The Vine and the Fish
- Author: Leise Hook
- Language: American English
- Genre: electronic literature, webcomic, creative nonfiction
- Publisher: The Believer
- Publication date: October 2020
- Publication place: United States
- Awards: The Robert Coover Award for a Work of Electronic Literature
- Website: https://www.thebeliever.net/the-vine-and-the-fish/

= The Vine and the Fish =

2020 animated web comic by Leise Hook

The Vine and the Fish is an animated web comic by the American cartoonist Leise Hook, first published in 2020 in the online magazine The Believer. It won the 2021 Robert Coover Award for a Work of Electronic Literature at the annual conference of the Electronic Literature Organization, and has been described both as a nonfiction essay and as a work of electronic literature.

== About the work ==
The Vine and the Fish is an animated web comic, where the interaction occurs by scrolling through the story.

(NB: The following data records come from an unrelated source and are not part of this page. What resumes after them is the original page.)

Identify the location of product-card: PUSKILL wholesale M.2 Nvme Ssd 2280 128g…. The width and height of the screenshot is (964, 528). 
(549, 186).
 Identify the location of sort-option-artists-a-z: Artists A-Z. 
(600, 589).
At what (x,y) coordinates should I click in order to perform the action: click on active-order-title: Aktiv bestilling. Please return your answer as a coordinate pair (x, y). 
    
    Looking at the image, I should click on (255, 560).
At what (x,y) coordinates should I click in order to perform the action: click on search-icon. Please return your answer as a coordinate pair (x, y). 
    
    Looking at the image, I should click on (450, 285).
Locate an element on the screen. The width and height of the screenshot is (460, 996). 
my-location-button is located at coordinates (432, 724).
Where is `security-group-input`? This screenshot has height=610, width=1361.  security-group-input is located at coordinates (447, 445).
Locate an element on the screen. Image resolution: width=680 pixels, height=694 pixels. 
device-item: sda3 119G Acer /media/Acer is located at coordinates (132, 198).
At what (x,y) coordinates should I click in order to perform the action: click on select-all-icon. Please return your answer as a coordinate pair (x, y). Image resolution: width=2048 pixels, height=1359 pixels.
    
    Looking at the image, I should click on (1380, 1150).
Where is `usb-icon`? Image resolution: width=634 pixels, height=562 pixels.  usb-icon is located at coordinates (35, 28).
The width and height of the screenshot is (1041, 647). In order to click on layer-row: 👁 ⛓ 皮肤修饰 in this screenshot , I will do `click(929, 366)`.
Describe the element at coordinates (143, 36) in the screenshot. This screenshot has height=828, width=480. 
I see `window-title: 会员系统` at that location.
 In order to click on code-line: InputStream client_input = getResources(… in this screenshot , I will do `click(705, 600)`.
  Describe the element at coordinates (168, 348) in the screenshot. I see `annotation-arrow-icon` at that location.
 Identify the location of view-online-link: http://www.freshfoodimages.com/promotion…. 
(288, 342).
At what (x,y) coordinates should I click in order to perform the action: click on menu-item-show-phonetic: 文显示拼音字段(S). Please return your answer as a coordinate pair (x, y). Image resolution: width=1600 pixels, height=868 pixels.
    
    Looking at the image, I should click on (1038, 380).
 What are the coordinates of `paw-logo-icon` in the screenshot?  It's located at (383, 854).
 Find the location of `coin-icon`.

Sometimes the reader must wait for an animation to play out. David Henry Thomas Wright, a scholar and author of electronic literature, writes in a close reading of the work that the visual is primary, the literary secondary.

It was published during the COVID-19 pandemic, and explores the author's position as an Asian in the United States during this time, when the xenophobia and fear of contagion that was often expressed as racism towards Asians and other groups. Themes include immigration, environmentalism and the harm caused by government policies. Throughout, the narrator is compared to an invasive species: Wright describes the "narrator walking  and being represented as vines, as pathogens, as lines," and how these visual representations are needed as text alone cannot express "Hook's Asian-American experience."

Liesel Hamilton described The Vine and the Fish as a nature essay that engages with political questions: "only privileged perspectives are able to maintain a separateness from nature".

== Reception ==
The work won the won the 2021 Robert Coover Award for a Work of Electronic Literature at the annual conference of the Electronic Literature Organization, and has been discussed in peer-reviewed scholarly articles.